Il y a deux ans, Thierno était loin des siens de la Guinée, son pays d’origine. Motivé par le rêve d’abandonner la pauvreté, le jeune a décidé de partir loin du pays. Malmené par les effets négatifs de la migration irrégulière, il a bénéficié du programme de retour volontaire de l’organisation internationale pour les migrations (OIM). Thierno a subi toutes sortes de sévices corporelles et morales. Ce jeune clandestin a emmagasiné assez de souvenirs. Il a accepté volontier de nous livrer les coulisses de son périlleux voyage.
C’est à la fin du mois de juillet 2019 que Thierno a quitté la maison. Avec lui, une somme de 19.000.000 GNF qu’il a dérobée à son beau-père (actuel époux de sa mère). Direction Bamako, Tombouctou, Sévaré avant d’atteindre Bordj en Algérie.
Sa mésaventure ressemble à un film de science-fiction. Son vécu est pourtant une réalité.« Ce que j’ai traversé, je ne souhaite le pareil même à mon pire ennemi. C’était la première fois de voir un humain brûler son semblable à l’aide d’une barre de fer qu’il introduit dans le feu. Tous nus, il colle le fer rougi sur notre corps. A défaut, il utilise le courant électrique ou le fouet pour nous chicoter sur la pointe des pieds, pour nous rendre stérile.C’est très horrible», a-t-il entamé.
Des supplices, alors qu’il était au début de son périple. Rien ne pouvait le situer sur le sort qui lui était réservé. Dans le Sahara, il sont loin d’imaginer ce qui leur arrive lui et ses compagnons de circonstance. Le mauvais traitement infligé par les passeurs, la torture, la faim, la soif et le froid du désert et les serpents, voilà le mal auquel était confronté le jeune clandestin quand ils ont été arrêtés à Maghnia.
« Certains “tchapa” sont très mauvais.
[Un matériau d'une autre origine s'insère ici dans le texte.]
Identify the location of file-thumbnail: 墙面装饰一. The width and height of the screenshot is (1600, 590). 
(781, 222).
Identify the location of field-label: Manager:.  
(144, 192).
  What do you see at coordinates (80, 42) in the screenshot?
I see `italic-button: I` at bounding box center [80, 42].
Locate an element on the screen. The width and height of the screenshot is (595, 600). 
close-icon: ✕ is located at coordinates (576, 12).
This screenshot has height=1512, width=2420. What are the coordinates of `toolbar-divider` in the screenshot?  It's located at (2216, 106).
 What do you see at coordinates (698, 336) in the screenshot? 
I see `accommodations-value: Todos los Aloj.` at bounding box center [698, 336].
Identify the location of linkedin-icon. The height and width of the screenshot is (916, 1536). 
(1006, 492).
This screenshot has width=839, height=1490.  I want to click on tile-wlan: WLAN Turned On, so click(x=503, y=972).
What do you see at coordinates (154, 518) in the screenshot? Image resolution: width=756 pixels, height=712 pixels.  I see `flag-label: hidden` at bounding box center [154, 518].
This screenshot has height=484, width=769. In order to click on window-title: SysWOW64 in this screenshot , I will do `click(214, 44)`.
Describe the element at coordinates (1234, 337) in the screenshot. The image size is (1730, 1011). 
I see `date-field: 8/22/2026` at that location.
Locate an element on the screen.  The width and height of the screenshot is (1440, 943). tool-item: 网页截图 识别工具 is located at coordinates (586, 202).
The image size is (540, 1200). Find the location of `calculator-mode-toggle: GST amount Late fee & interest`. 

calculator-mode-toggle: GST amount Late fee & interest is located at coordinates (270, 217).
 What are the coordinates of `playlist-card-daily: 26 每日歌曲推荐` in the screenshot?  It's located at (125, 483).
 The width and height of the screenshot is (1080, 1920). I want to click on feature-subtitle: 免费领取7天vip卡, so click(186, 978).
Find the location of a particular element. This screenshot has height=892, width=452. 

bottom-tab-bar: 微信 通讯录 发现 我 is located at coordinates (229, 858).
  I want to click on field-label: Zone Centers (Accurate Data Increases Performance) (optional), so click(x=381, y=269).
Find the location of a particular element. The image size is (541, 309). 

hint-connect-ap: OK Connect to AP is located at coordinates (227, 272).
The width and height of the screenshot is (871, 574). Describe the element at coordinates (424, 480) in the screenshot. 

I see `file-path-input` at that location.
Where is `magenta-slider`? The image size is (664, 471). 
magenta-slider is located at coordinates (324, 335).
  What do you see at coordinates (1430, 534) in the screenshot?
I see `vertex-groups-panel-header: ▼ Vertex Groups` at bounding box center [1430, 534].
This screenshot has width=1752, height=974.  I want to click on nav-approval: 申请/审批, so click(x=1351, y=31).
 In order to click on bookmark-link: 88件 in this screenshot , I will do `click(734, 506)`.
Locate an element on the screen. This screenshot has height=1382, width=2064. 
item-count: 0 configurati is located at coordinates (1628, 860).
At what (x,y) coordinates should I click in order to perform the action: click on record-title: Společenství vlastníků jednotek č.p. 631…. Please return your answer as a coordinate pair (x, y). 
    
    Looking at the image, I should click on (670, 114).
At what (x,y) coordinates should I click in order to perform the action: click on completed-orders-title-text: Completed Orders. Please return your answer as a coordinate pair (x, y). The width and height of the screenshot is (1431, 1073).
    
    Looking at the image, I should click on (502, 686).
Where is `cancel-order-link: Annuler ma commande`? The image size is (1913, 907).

Quand ils nous ont pris, ils nous ont dirigé vers un lieu isolé pour nous dépouiller. Si nous leur disons que nous avons rien, ils en prennent un parmi nous et ils l’amènent vers un endroit clos. Ils égorgent un poulet puis viennent nous montrer le sang et le couteau taché de sang, pour nous faire peur. En voyant cela, nous donnons tout ce que nous possédons voire ce que nous avons caché dans nos caleçons. On pensait que nos amis étaient égorgés. Parfois ils nous obligent à appeler nos parents afin de leur demander de l’argent pour être libres», raconte Thierno.
Les “tchapa” sont les autochtones de la contrée où il était maintenu en détention, près de la frontière marocaine. Le visage froissé, la voix basse, ce jeune présente des séquelles qui peuvent être assimilées à des troubles mentaux à côté de ceux physiques. Quand il parle de ses bourreaux, c’est avec une colère qu’il s’exprime :
«Ils ne ressentent aucune pitié pour nous les clandestins. On encaissait des injures matin, midi et soir. D’autres étaient sacrifiés comme des bêtes sauvages. Une vie humaine ne compte pas pour ces gens de mauvaise foi. Notre force était réduite au silence pour notre survie et on n’avait pas où se plaindre. Depuis que j’ai quitté la Guinée, je n’ai jamais eu une paix intérieure. Aucun autre ne vous dira le contraire», soutient Thierno.
Ce jeune clandestin tenait à l’Europe et rêvait de devenir un grand footballeur. Il a tenté l’expérience à trois reprises mais elles se sont toutes soldées par des échecs. Il était obligé de faire des travaux pour se faire une santé financière: «Je pratiquais la maçonnerie, la peinture et le carrelage. Heureusement que les travaux de là-bas ne sont pas difficiles à maîtriser et ça génère beaucoup d’argent. Mais en un jour, les brigands peuvent retirer toutes nos épargnes et mettre à l’eau tous nos efforts», souligne t-il.
Au cours de sa pérégrination, ce jeune migrant a appris la vie et cela a été une école inoubliable pour lui. Épuisé par les châtiments qu’il a subi et victime de xénophobie, Thierno est abattu par la honte. Il ne compte plus aux yeux de sa famille et des voisins. C’est à peine qu’ils s’intéressent à lui.
Avant son retour en Guinée, le jeune a bénéficié d’une formation en entreprenariat avec l’OIM. Son seul souhait aujourd’hui, est de trouver une petite entreprise comme point de chute pour se réinventer.